# poliastro.core.perturbations¶

## Module Contents¶

### Functions¶

 J2_perturbation(t0, state, k, J2, R) Calculates J2_perturbation acceleration (km/s2) J3_perturbation(t0, state, k, J3, R) Calculates J3_perturbation acceleration (km/s2) atmospheric_drag_exponential(t0, state, k, R, C_D, A_over_m, H0, rho0) Calculates atmospheric drag acceleration (km/s2) atmospheric_drag(t0, state, k, C_D, A_over_m, rho) Calculates atmospheric drag acceleration (km/s2) third_body(t0, state, k, k_third, perturbation_body) Calculate third body acceleration (km/s2). radiation_pressure(t0, state, k, R, C_R, A_over_m, Wdivc_s, star) Calculates radiation pressure acceleration (km/s2)
poliastro.core.perturbations.J2_perturbation(t0, state, k, J2, R)

Calculates J2_perturbation acceleration (km/s2)

$\vec{p} = \frac{3}{2}\frac{J_{2}\mu R^{2}}{r^{4}}\left [\frac{x}{r}\left ( 5\frac{z^{2}}{r^{2}}-1 \right )\vec{i} + \frac{y}{r}\left ( 5\frac{z^{2}}{r^{2}}-1 \right )\vec{j} + \frac{z}{r}\left ( 5\frac{z^{2}}{r^{2}}-3 \right )\vec{k}\right]$

New in version 0.9.0.

Parameters
• t0 (float) – Current time (s)

• state () – Six component state vector [x, y, z, vx, vy, vz] (km, km/s).

• k (float) – Standard Gravitational parameter. (km^3/s^2)

• J2 (float) – Oblateness factor

• R (float) – Attractor radius

Notes

The J2 accounts for the oblateness of the attractor. The formula is given in Howard Curtis, (12.30)

poliastro.core.perturbations.J3_perturbation(t0, state, k, J3, R)

Calculates J3_perturbation acceleration (km/s2)

Parameters
• t0 (float) – Current time (s)

• state () – Six component state vector [x, y, z, vx, vy, vz] (km, km/s).

• k (float) – Standard Gravitational parameter. (km^3/s^2)

• J3 (float) – Oblateness factor

• R (float) – Attractor radius

Notes

The J3 accounts for the oblateness of the attractor. The formula is given in Howard Curtis, problem 12.8 This perturbation has not been fully validated, see https://github.com/poliastro/poliastro/pull/398

poliastro.core.perturbations.atmospheric_drag_exponential(t0, state, k, R, C_D, A_over_m, H0, rho0)

Calculates atmospheric drag acceleration (km/s2)

$\vec{p} = -\frac{1}{2}\rho v_{rel}\left ( \frac{C_{d}A}{m} \right )\vec{v_{rel}}$

New in version 0.9.0.

Parameters
• t0 (float) – Current time (s)

• state () – Six component state vector [x, y, z, vx, vy, vz] (km, km/s).

• k (float) – Standard Gravitational parameter (km^3/s^2).

• R (float) – Radius of the attractor (km)

• C_D (float) – Dimensionless drag coefficient ()

• A_over_m (float) – Frontal area/mass of the spacecraft (km^2/kg)

• H0 (float) – Atmospheric scale height, (km)

• rho0 (float) – Exponent density pre-factor, (kg / km^3)

Notes

This function provides the acceleration due to atmospheric drag using an overly-simplistic exponential atmosphere model.
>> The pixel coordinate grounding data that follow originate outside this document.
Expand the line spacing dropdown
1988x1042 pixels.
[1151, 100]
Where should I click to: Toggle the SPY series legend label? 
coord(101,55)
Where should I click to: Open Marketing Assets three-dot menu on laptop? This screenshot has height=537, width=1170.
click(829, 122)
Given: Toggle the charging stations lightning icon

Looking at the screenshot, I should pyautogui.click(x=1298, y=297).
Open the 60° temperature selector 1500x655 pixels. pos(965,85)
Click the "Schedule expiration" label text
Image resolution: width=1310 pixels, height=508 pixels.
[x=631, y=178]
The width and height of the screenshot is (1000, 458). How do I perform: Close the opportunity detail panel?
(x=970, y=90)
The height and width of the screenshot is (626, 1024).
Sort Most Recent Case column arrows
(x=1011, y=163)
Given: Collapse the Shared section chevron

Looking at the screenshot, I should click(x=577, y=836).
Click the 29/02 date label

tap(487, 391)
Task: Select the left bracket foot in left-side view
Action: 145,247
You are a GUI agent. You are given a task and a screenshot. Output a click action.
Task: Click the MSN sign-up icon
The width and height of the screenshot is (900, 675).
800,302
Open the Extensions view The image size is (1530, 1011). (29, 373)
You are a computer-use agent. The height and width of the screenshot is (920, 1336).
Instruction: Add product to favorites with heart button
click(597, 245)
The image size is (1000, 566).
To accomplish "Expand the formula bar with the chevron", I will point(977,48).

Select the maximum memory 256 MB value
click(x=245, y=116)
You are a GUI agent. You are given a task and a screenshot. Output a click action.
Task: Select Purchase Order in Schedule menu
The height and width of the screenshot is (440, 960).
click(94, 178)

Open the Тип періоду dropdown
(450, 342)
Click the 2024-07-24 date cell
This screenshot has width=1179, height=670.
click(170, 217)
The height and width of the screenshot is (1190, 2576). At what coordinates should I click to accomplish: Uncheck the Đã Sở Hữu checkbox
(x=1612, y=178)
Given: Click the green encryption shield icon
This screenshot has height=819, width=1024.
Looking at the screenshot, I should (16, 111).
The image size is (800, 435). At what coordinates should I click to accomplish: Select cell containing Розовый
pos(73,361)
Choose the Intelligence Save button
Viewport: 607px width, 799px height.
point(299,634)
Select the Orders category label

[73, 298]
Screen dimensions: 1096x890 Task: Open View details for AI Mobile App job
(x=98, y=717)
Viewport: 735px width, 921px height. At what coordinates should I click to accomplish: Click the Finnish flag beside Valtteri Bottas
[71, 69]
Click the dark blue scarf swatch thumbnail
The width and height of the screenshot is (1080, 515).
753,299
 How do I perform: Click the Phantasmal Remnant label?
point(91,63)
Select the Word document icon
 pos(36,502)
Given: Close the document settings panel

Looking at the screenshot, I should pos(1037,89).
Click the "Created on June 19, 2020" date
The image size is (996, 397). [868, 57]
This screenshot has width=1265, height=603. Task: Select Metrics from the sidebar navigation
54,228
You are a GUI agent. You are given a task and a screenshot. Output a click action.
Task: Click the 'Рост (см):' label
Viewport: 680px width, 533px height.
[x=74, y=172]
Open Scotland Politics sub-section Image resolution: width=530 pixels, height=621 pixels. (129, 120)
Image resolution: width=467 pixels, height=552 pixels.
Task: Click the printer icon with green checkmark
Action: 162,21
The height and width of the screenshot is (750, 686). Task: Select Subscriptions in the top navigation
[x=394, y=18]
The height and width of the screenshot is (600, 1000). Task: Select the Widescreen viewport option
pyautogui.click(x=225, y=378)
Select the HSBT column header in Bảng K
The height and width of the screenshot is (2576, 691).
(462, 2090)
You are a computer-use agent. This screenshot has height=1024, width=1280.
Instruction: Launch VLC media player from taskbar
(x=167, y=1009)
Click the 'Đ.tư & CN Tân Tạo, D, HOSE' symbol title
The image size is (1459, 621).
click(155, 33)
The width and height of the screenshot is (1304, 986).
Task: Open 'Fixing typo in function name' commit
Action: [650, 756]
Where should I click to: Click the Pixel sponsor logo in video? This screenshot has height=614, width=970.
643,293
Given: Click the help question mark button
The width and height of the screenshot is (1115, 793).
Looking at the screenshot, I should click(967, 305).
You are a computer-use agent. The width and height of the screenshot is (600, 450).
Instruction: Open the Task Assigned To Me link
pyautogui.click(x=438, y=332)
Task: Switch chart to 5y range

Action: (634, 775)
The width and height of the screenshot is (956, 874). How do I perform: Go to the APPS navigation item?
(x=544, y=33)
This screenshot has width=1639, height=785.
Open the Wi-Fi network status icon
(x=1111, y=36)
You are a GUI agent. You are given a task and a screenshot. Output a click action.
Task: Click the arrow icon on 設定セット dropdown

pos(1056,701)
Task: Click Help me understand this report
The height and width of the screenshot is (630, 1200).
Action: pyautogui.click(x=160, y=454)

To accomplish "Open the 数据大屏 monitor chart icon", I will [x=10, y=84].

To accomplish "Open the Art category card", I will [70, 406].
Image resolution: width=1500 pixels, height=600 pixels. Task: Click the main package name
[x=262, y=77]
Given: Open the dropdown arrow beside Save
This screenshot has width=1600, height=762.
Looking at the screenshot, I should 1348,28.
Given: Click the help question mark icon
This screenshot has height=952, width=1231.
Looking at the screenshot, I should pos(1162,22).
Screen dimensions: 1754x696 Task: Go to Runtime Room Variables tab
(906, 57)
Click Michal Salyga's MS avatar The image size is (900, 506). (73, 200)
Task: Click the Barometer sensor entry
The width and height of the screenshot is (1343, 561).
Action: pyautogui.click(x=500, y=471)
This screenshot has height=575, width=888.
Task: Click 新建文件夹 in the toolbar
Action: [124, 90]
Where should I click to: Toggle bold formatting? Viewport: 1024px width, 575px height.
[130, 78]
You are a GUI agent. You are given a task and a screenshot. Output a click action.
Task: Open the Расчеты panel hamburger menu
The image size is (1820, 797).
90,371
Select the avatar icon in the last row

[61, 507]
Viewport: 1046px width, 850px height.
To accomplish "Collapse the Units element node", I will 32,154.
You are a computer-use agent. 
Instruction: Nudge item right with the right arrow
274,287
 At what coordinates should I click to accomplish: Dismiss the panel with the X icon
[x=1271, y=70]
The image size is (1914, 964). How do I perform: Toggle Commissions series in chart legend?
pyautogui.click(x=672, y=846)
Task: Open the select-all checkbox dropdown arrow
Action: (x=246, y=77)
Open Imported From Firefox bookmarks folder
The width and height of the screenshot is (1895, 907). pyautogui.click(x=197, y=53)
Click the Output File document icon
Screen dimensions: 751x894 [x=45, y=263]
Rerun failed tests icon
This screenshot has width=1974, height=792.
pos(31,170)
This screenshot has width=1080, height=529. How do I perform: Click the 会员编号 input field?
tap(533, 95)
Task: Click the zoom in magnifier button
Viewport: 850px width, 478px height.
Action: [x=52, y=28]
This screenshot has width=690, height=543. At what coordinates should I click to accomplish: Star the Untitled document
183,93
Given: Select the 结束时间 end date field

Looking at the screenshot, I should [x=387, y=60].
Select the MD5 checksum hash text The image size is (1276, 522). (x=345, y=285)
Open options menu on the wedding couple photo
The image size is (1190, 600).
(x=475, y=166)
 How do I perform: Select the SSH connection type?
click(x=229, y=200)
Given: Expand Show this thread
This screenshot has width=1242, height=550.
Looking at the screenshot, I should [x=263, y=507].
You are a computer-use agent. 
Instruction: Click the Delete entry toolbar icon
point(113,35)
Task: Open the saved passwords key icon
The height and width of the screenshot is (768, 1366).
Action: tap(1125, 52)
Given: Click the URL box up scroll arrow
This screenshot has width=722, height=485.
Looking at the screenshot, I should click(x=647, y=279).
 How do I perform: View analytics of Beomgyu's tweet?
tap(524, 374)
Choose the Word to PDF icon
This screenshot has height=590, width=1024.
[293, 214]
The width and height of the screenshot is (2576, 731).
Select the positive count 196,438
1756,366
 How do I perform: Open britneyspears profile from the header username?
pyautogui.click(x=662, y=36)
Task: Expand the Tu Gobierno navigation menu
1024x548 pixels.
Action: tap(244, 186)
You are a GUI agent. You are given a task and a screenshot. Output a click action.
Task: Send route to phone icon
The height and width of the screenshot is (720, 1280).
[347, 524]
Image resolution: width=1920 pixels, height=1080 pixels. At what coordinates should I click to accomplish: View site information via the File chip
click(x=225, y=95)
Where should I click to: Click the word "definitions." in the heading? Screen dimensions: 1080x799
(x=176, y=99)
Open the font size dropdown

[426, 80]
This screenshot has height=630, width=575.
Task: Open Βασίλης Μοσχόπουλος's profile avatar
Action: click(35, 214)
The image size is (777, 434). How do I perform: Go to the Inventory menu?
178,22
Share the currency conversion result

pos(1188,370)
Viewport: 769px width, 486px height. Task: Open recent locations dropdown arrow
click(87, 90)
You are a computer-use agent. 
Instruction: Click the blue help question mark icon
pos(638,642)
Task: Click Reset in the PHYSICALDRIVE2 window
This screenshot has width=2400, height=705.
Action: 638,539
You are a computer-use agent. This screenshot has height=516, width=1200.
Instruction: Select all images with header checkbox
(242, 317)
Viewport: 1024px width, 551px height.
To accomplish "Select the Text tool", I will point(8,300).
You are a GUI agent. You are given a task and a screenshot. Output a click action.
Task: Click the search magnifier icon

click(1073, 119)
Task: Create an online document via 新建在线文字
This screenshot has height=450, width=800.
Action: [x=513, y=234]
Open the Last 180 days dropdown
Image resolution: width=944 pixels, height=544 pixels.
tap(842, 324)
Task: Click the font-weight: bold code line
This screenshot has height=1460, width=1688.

We follow Howard Curtis, section 12.4 the atmospheric density model is rho(H) = rho0 x exp(-H / H0)

poliastro.core.perturbations.atmospheric_drag(t0, state, k, C_D, A_over_m, rho)

Calculates atmospheric drag acceleration (km/s2)

$\vec{p} = -\frac{1}{2}\rho v_{rel}\left ( \frac{C_{d}A}{m} \right )\vec{v_{rel}}$

New in version 1.14.

Parameters
• t0 (float) – Current time (s).

• state () – Six component state vector [x, y, z, vx, vy, vz] (km, km/s).

• k (float) – Standard Gravitational parameter (km^3/s^2)

• C_D (float) – Dimensionless drag coefficient ()

• A_over_m (float) – Frontal area/mass of the spacecraft (km^2/kg)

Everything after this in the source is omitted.